Cable / Telecom News

Court rules that Mason’s Telus meeting can proceed


VANCOUVER – Mason Capital Management, the largest Telus shareholder, said it will go ahead with plans to hold a rival meeting of Telus shareholders after the British Columbia Court of Appeal today overturned an earlier court ruling.

“We are pleased by the Court’s ruling, which fully vindicates our position that the voting shareholders of Telus should have the opportunity to vote on a fair exchange ratio share in a share collapse transaction," Mason said in a statement.  

It added that voting shareholders will now have the opportunity to have a “say on the critical issue of a fair minimum premium for the Telus voting shares in a share conversion.”

The U.S. hedge fund has been locked in an ongoing dispute with Telus over the telecom’s proposal to consolidate its voting and non-voting shares on a one-for-one basis.

Mason said it has now applied to the Court to arrange a date for its meeting and to request that the Telus shareholder meeting planned for October 17 be delayed. At the Telus meeting both voting and non-voting shareholders are set to vote on the company's share consolidation plan.

"In my view, it is appropriate to allow the parties to work out the logistics for the scheduled meetings, with the assistance of the Supreme Court, as necessary," Justice Harvey Groberman said in his written decision.

"In the exchange proposed by Telus, the common shareholders will see a massive dilution of their voting power without any direct economic compensation or benefit," the judge added.

In Telus’ favour is that the Court also expressed concern about Mason's "empty voting," strategy which Telus has also attacked.

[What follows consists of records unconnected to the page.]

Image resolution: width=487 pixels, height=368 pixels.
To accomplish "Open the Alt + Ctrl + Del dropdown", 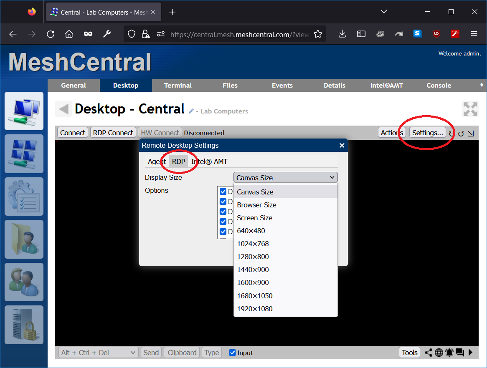I will [x=98, y=353].
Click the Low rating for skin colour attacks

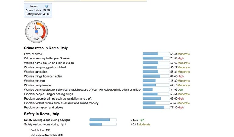coord(180,89)
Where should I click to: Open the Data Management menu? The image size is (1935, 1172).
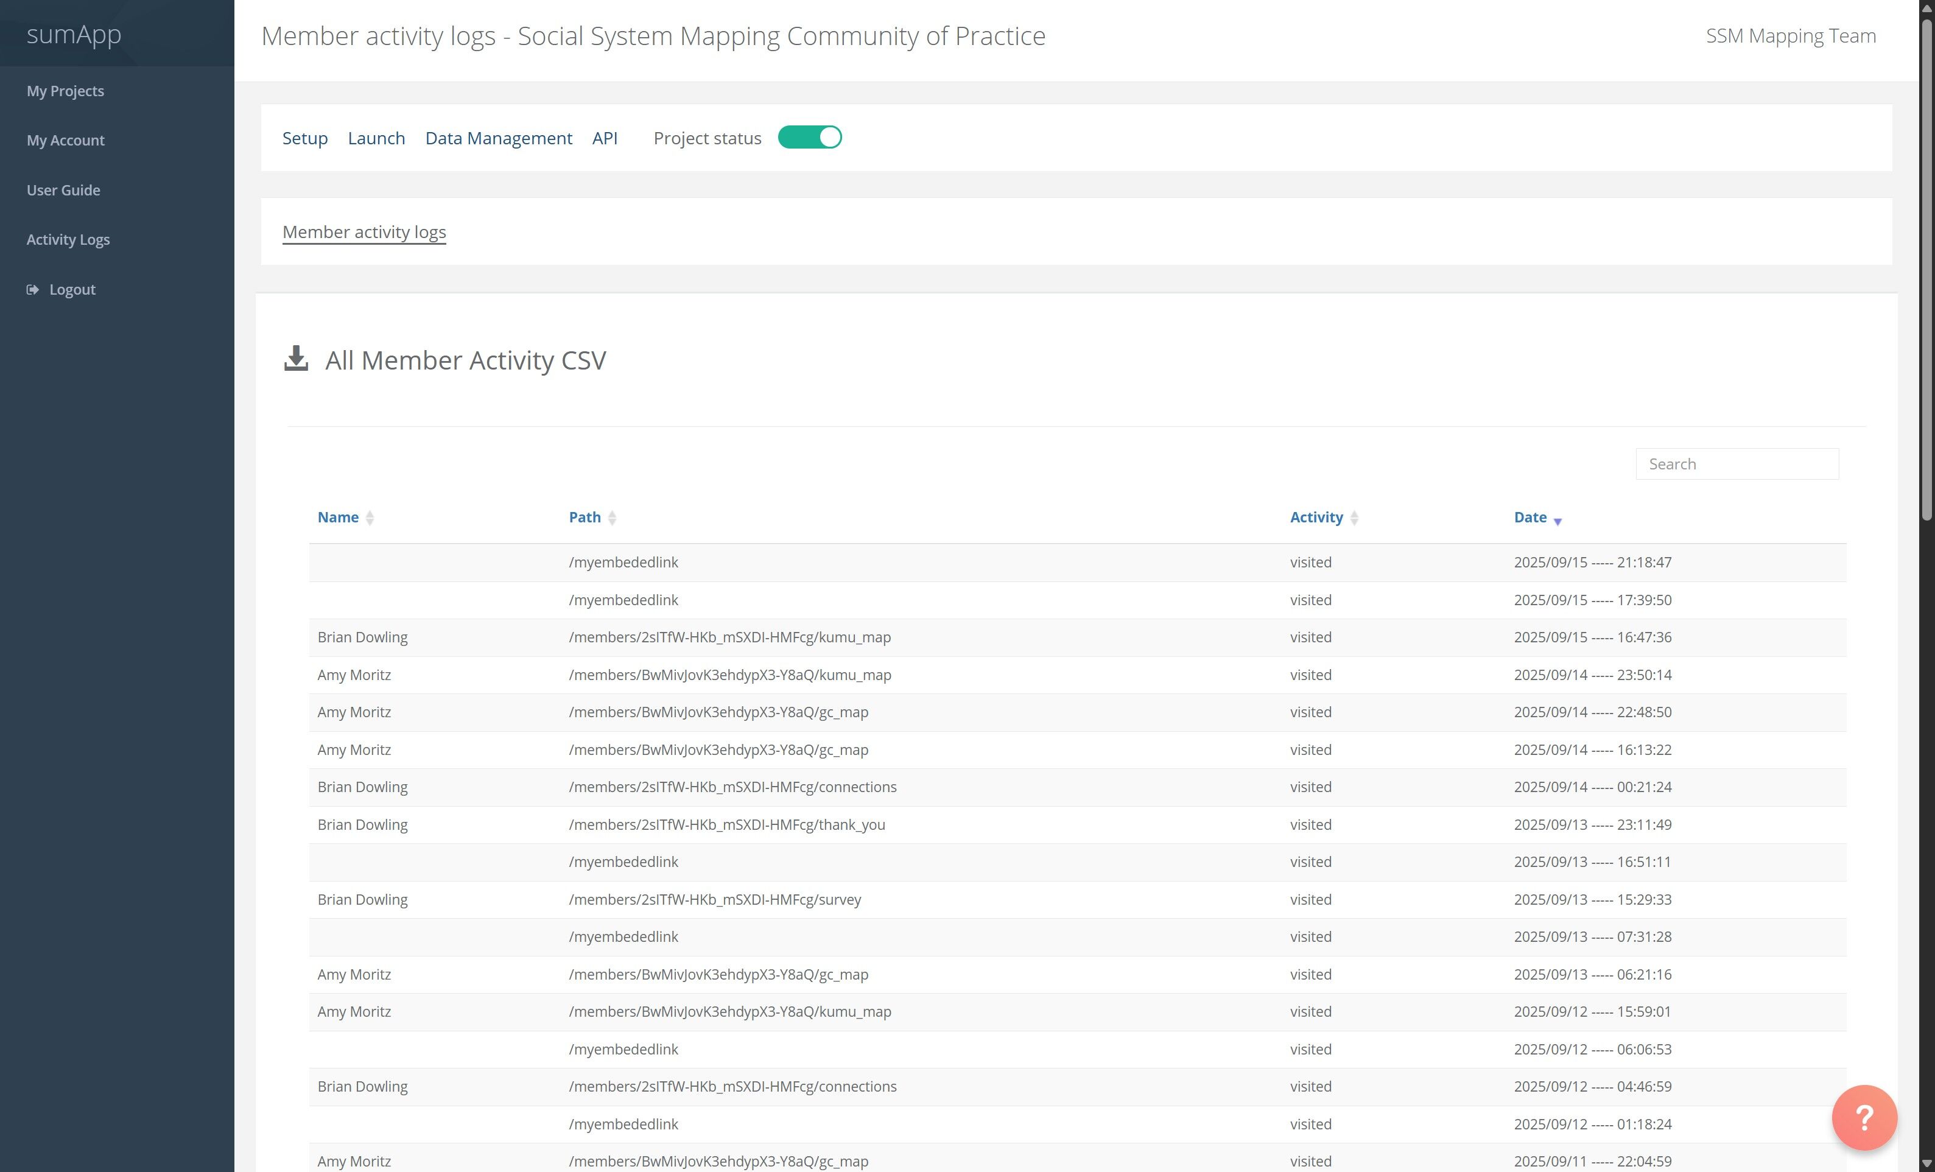(x=498, y=138)
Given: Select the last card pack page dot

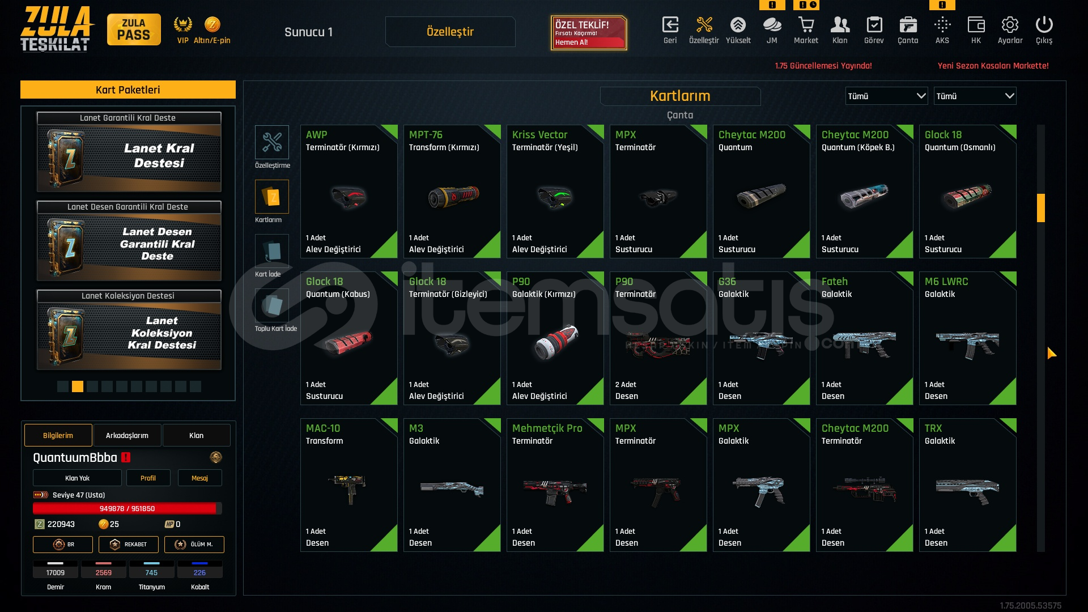Looking at the screenshot, I should pos(196,386).
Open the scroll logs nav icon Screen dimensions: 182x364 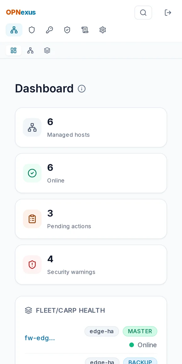click(85, 30)
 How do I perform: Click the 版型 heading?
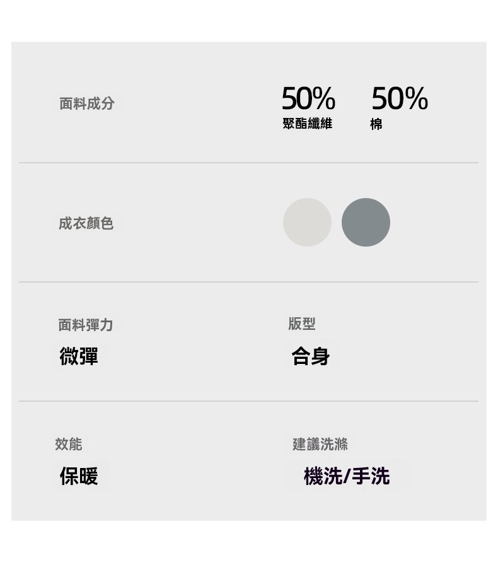click(x=301, y=324)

“There is, at the very least, a strong concern that [Mason’s] interests are not aligned with the economic well-being of the company. That said, there is no indication that it is violating any laws, nor is there any statutory provision that would allow the court to intervene on broad equitable grounds. To the extent that cases of “empty voting” are subverting the goals of shareholder democracy, the remedy must lie in legislative and regulatory change,” noted Justice Groberman.